From the entries below, reproduce exactly the lines from the one with "Screen dimensions: 575x270" through the one with "Given: Click inside the empty names list box", both included, without images.
━━━━━━
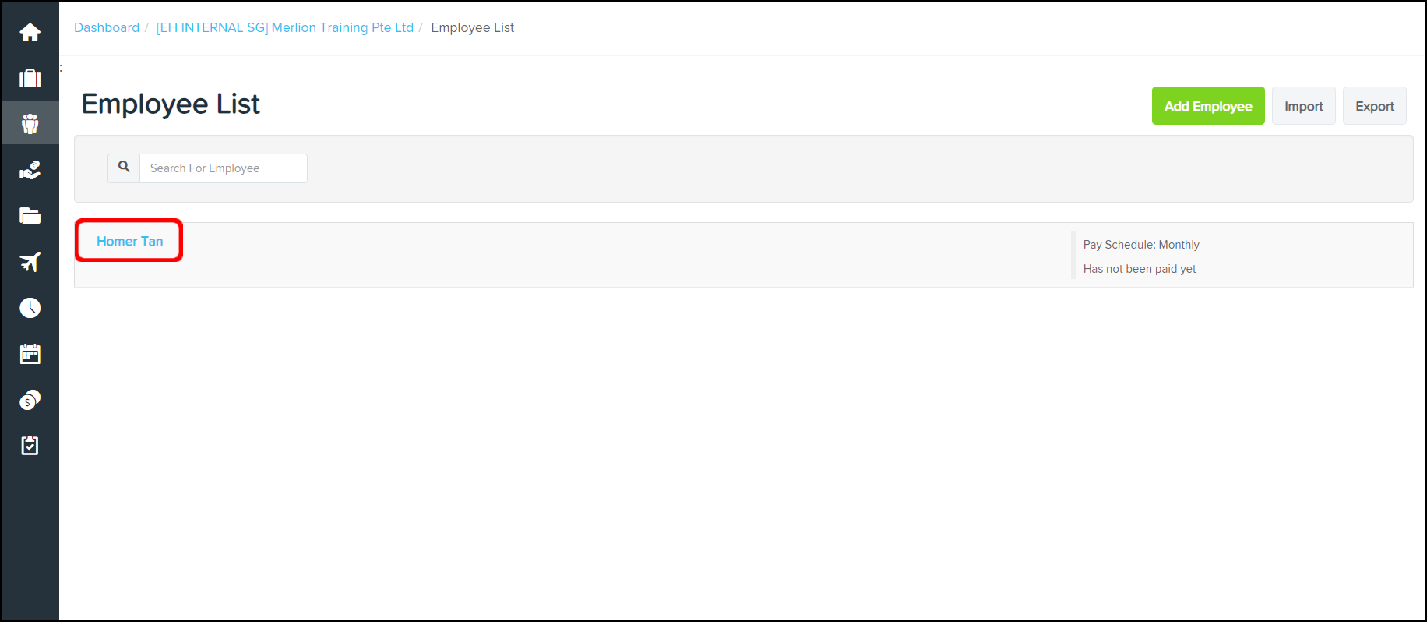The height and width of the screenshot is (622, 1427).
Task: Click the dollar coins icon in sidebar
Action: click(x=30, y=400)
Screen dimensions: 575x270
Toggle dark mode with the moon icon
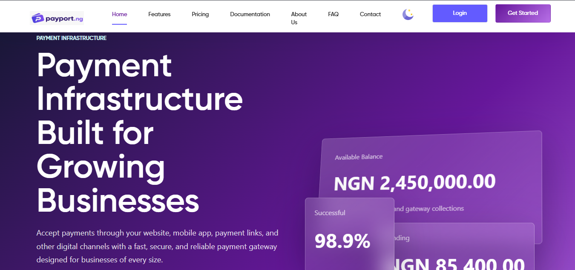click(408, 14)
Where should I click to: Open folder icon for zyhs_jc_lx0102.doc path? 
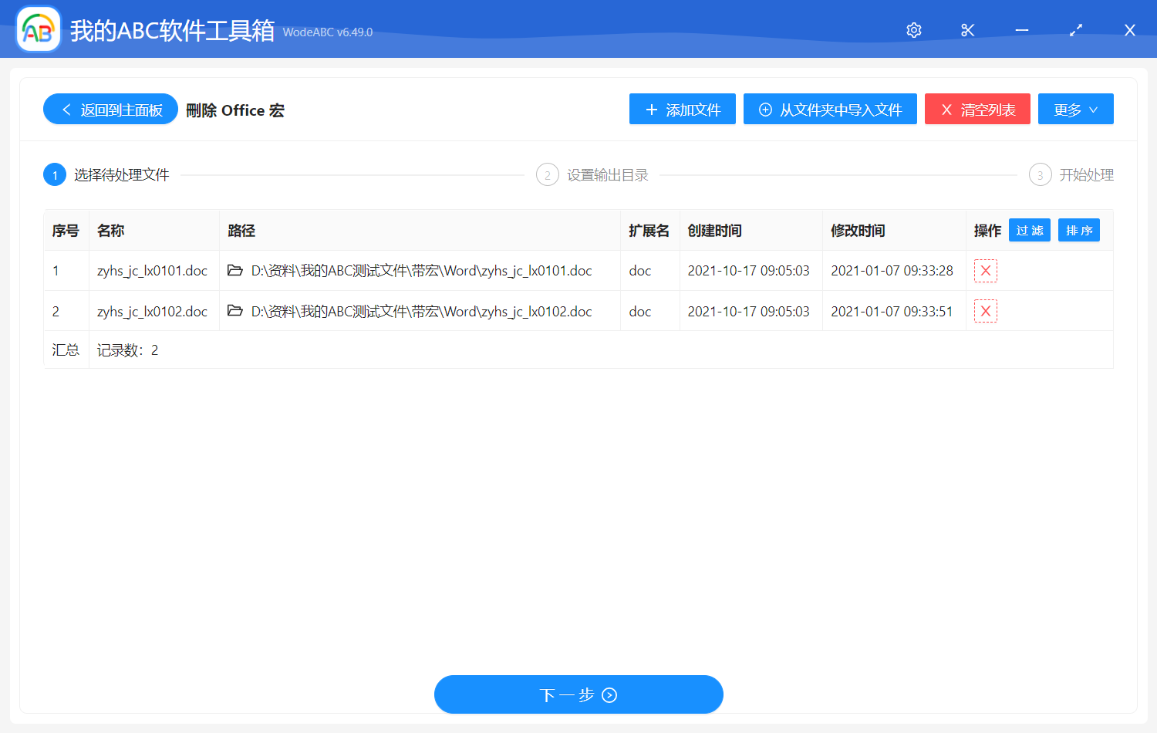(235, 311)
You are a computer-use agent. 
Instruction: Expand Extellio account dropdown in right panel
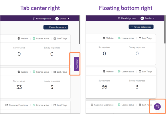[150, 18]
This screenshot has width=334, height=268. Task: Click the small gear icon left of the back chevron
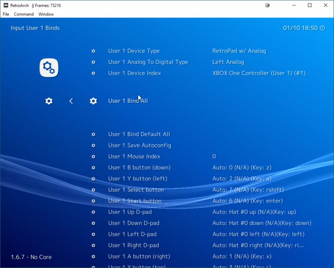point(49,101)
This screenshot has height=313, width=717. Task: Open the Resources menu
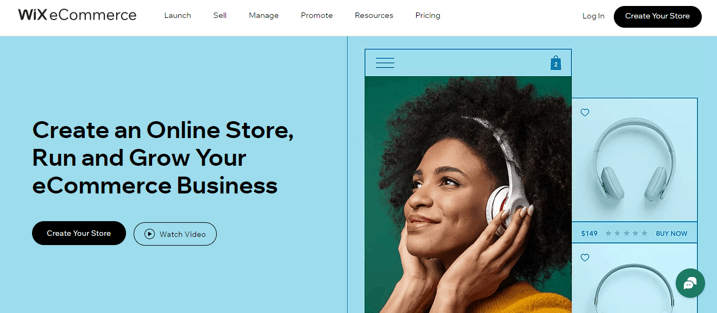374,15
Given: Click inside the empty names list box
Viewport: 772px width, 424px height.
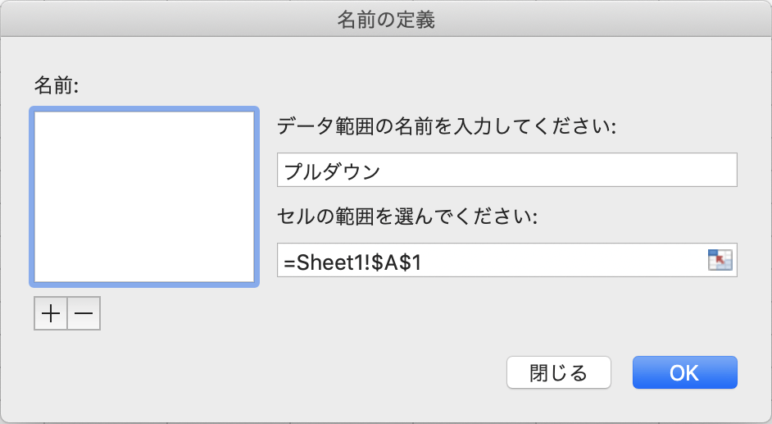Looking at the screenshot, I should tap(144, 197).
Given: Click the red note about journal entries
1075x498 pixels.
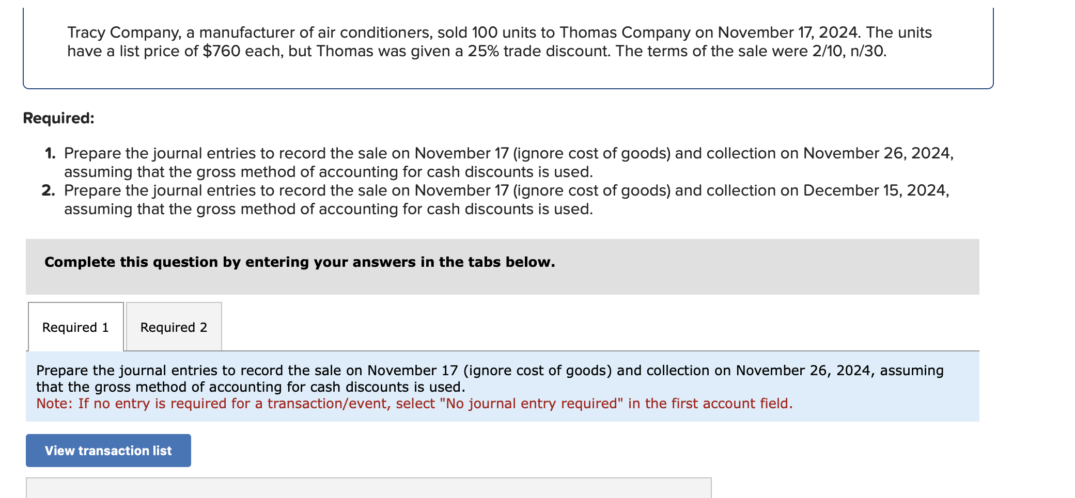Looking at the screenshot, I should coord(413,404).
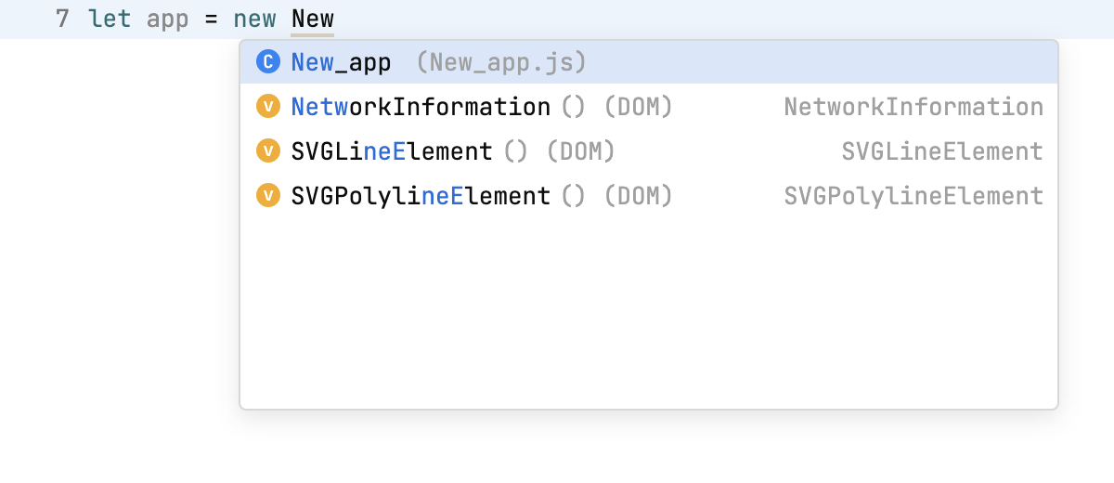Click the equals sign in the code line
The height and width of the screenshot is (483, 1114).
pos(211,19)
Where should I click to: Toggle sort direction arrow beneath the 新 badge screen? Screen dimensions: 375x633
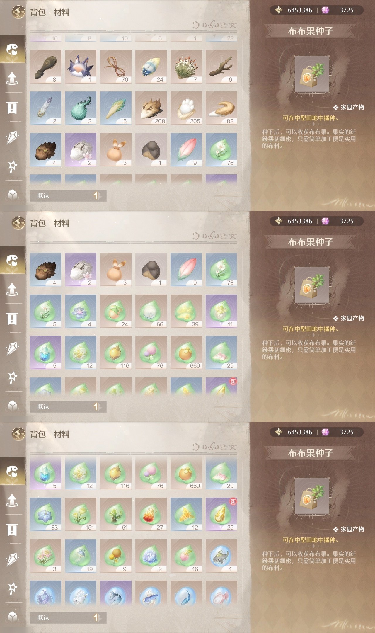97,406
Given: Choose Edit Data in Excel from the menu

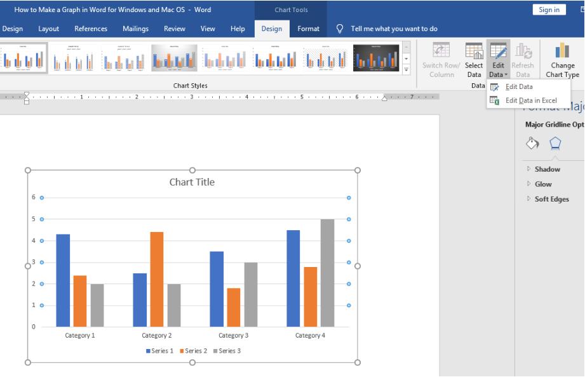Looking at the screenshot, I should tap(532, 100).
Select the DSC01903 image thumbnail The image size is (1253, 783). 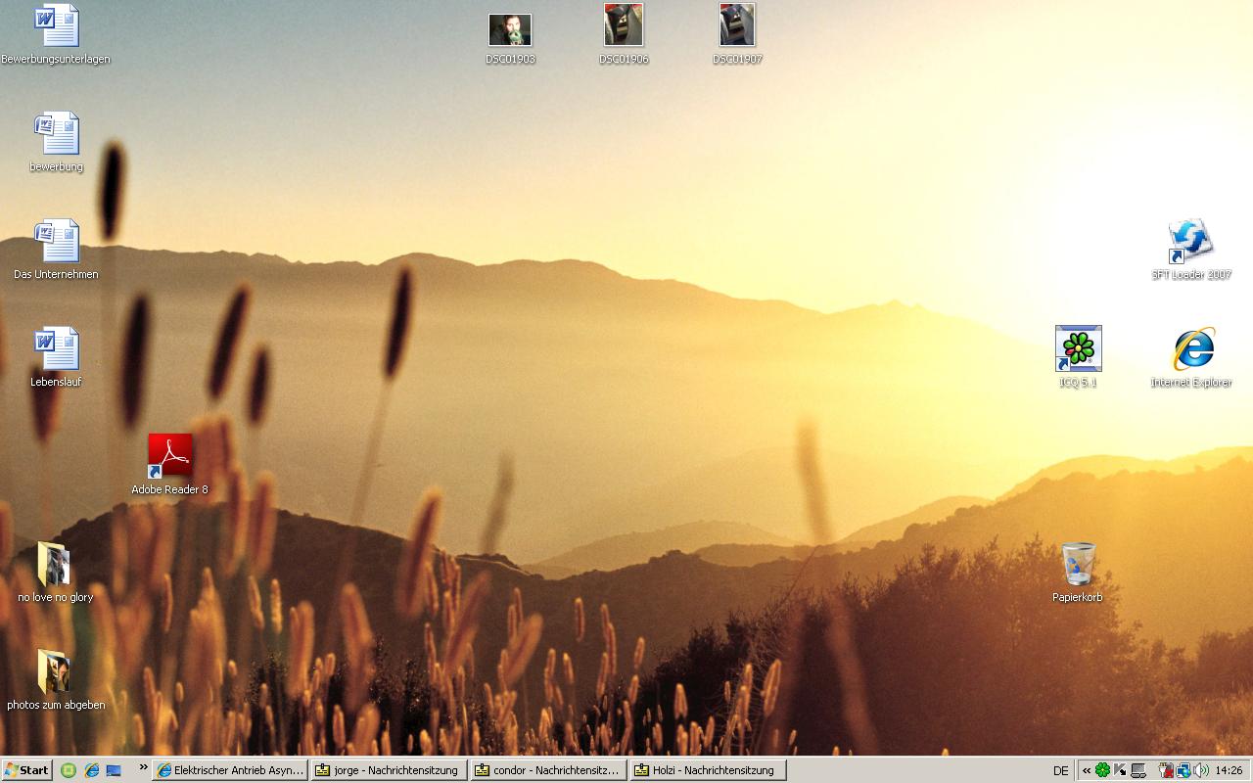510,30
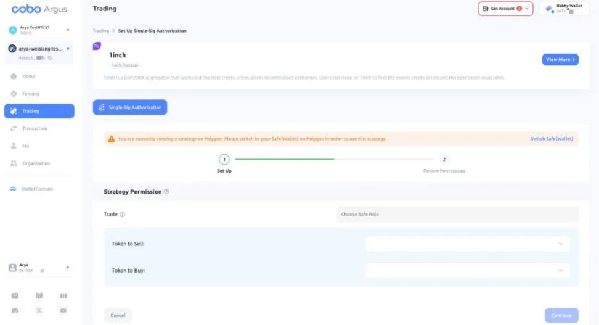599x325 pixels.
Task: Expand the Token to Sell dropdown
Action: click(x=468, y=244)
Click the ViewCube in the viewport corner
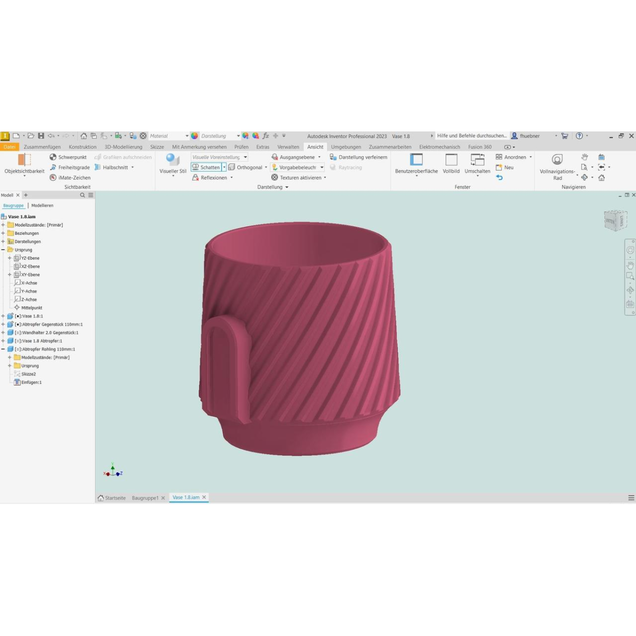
━━━━━━
Final answer =
Screen dimensions: 575x270
Toggle dark mode with the moon icon
click(408, 14)
Where should I click to: Open folder icon for zyhs_jc_lx0102.doc path? 
(235, 311)
You are a computer-use agent. 
Instruction: Expand Extellio account dropdown in right panel
[150, 18]
This screenshot has width=334, height=268. Task: Click the small gear icon left of the back chevron
point(49,101)
This screenshot has height=313, width=717. Task: Open the Resources menu
374,15
Given: Click inside the empty names list box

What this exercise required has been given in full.